A organização de defesa dos direitos humanos Human Rights Watch declarou ontem que as forças americanas no Afeganistão usaram força excessiva ao prender supostos terroristas islâmicos, resultando na morte evitável de civis e em possíveis violações das leis internacionais.
Um relatório do grupo, sediado nos EUA, diz que, desde 2002, as forças lideradas pelos americanos já detiveram pelo menos mil pessoas no Afeganistão e que algumas foram torturadas e não puderam questionar sua detenção.
Um porta-voz militar americano no Afeganistão disse que o relatório trai uma "falta de compreensão" das leis para conflitos armados. "Tomamos cuidado extremo com o uso da força", disse o tenente-coronel Bryan Hilferty. "Obedecemos a regras de combate muito rígidas e respeitamos as leis da guerra. O Afeganistão é, neste momento, uma zona de combate, e as forças aqui presentes estão engajadas em operações de combate contra forças inimigas. Aplicamos as regras de combate apropriadas e respeitamos as leis do conflito armado."
O relatório diz que os prisioneiros nos centros de detenção dos EUA na base aérea de Bagram e em outros locais do Afeganistão não têm acesso a seus familiares, a advogados e a jornalistas.

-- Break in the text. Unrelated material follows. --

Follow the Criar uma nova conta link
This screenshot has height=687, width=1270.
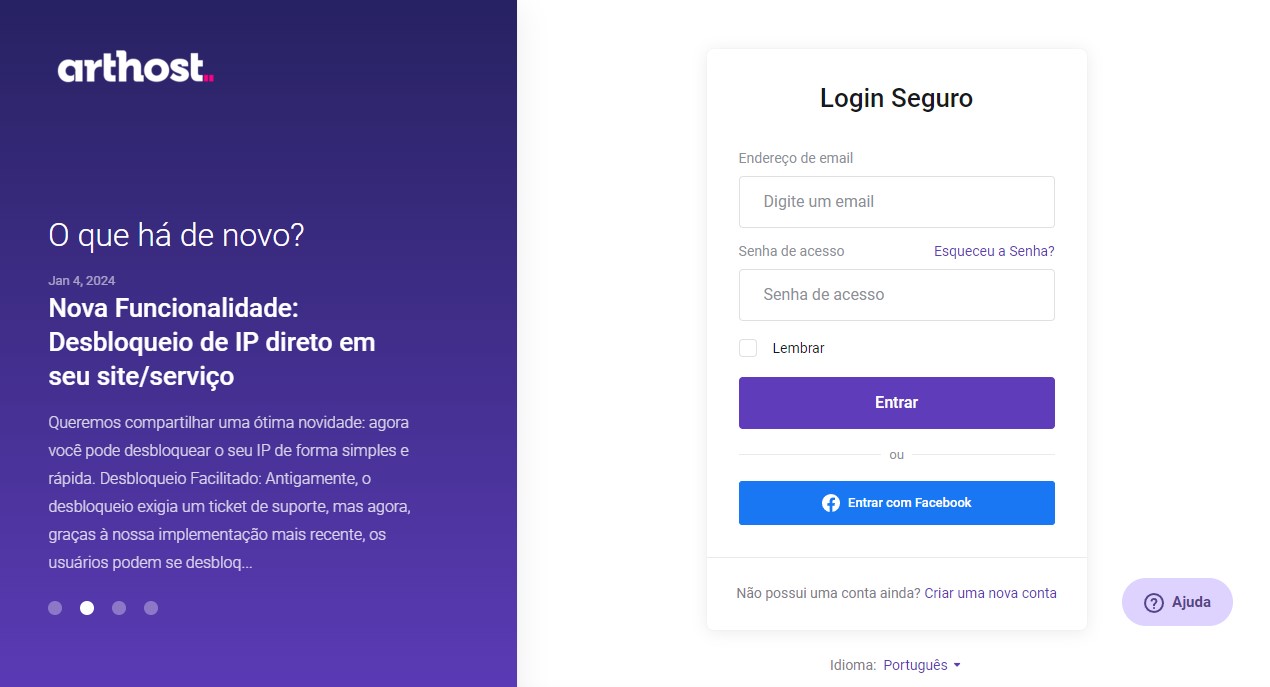pos(990,593)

Além disso, o relatório diz que três pessoas morreram sob custódia americana no Afeganistão e acusa as forças dos EUA por não terem investigado as mortes de maneira adequada. Hilferty disse que as mortes estão sendo investigadas.

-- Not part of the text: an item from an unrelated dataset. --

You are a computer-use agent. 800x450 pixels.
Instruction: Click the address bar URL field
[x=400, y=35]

Cerca de 13 mil soldados liderados pelos EUA estão no Afeganistão, buscando os remanescentes do Taleban e da Al Qaeda. Os afegãos os acusam de agir com brutalidade. As forças americanas admitem ter causado a morte de civis em operações mal conduzidas, mas rejeitam algumas das alegações feitas por afegãos.
Pouca coisa é sabida sobre os centros de detenção que os EUA mantêm no país, que, segundo o relatório, os americanos operam "em um clima de impunidade quase total". Hilferty disse que existem vários centros de detenção temporária espalhados pelo país, mas que o principal fica em Bagram, ao norte de Cabul, onde são mantidas 150 pessoas.
A Human Rights Watch reproduziu as palavras de um funcionário da ONU que compilou queixas sobre as operações americanas em 2002 e que teria dito que os EUA utilizam "força excessiva" contra os afegãos, agindo "como caubóis", e que a maioria dos afegãos detidos acabam revelando ser cidadãos respeitadores da lei.
O relatório criticou a chamada "supressão", ou uso de fogo indiscriminado durante operações de prisão, para imobilizar possíveis forças inimigas. Disse, também, que os soldados americanos às vezes prendem todos os homens em idade militar encontrados nas proximidades de uma operação.
Ex-detentos se queixam de ter sido fotografados nus, impedidos de dormir por várias semanas, espancados até perderem a consciência, mantidos em solitária e acorrentados. Cinco homens que ficaram detidos por 16 dias e depois foram libertados receberam o equivalente a US$ 0,70 cada um de um intérprete local, depois que um americano lhes pediu desculpas e prometeu compensação.
A Human Rights Watch pediu aos EUA que informassem onde as Forças Armadas e a CIA mantêm suspeitos presos e que assegurassem aos detidos um tratamento de acordo com as leis internacionais.
Hilferty declarou que, embora os detidos no Afeganistão não sejam cobertos pelas Convenções de Genebra, já que não são combatentes uniformizados e não representam um Estado, eles são tratados com respeito. "Permitimos que sejam vistos pela Cruz Vermelha, eles recebem três refeições por dia, têm oportunidades para orar e recebem assistência médica", disse.